The battlefields are also given protection by the National Planning Policy Framework (NPPF) in paragraph 194, equivalent to that of a Grade I listed building or a World Heritage Site.

However, many of these battlefields are now farmland with little to no trace of a battle having ever occurred at the site. Historic England have two criteria for choosing battlefields for protection: was the battle important enough, and secondly is it known where it was fought? Essentially, the battlefield register is about linking an historical event to a place.

It is not immediately obvious what effect the NPPF might have on the management of battlefields, or on making decisions regarding development on or in the vicinity of a battlefield. How do you measure the impact of a proposal on the imaginative response to an event that has left little trace? What are you trying to protect when making decisions about these sites?

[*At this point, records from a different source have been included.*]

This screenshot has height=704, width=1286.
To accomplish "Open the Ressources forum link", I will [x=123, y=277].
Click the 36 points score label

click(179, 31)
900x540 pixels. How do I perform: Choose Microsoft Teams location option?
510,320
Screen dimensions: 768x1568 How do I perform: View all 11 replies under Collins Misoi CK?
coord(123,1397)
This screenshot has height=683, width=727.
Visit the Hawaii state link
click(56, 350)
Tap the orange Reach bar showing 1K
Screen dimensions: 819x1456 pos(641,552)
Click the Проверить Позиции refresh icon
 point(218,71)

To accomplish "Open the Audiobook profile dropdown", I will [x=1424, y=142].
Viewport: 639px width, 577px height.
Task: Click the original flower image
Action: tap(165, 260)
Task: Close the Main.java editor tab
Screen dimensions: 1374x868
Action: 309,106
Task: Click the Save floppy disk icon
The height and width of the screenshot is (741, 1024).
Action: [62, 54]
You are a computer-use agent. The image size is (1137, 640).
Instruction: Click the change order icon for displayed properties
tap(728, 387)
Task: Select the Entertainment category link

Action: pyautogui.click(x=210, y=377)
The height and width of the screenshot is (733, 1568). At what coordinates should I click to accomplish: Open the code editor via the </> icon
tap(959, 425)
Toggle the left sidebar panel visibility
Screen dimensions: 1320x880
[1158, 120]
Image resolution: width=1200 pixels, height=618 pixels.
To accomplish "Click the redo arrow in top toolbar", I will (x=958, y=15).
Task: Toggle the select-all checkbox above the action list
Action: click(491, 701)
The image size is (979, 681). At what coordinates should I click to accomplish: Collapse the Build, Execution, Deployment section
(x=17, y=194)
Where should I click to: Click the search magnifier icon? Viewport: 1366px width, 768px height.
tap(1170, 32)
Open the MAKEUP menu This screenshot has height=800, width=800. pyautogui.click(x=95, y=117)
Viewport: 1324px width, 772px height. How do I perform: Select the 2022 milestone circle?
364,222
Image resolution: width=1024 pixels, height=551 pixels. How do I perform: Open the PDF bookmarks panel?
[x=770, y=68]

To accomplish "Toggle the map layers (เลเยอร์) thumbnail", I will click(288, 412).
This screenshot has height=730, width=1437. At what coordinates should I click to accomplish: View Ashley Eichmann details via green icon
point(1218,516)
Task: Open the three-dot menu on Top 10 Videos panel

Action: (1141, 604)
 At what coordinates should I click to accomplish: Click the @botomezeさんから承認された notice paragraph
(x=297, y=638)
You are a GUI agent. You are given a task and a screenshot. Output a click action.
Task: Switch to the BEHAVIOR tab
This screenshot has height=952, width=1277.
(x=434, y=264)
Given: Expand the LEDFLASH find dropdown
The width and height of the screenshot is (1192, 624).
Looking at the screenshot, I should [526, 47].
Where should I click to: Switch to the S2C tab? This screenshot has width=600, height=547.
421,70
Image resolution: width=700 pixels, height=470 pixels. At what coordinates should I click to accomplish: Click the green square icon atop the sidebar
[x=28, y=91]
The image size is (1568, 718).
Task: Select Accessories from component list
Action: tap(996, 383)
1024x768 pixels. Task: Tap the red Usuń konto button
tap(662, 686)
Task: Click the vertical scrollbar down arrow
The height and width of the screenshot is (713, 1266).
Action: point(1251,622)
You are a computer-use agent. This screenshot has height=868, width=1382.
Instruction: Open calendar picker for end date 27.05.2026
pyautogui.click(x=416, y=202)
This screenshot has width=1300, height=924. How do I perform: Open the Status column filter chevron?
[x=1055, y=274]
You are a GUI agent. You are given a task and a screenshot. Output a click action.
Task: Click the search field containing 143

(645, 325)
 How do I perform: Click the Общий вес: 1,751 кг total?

The NPPF’s focus on preserving the significance of heritage assets serves battlefields well. These are landscapes that were not designed to be battlefields, but became so through an accident of history,  and consequently in the intervening centuries they have continued to evolve.

Their identity as battlefields is only one aspect of the landscape and because their significance can be less immediately physical, their sensitivity to change is different from other heritage assets.

Therefore, a careful assessment is required to identify the features and characteristics that contribute to a landscape’s identity as a battlefield. With this comes an appreciation that they can frequently absorb change such as small developments without losing their ability to relate back to the events of the battle, the qualities for which they were registered by Historic England in the first place.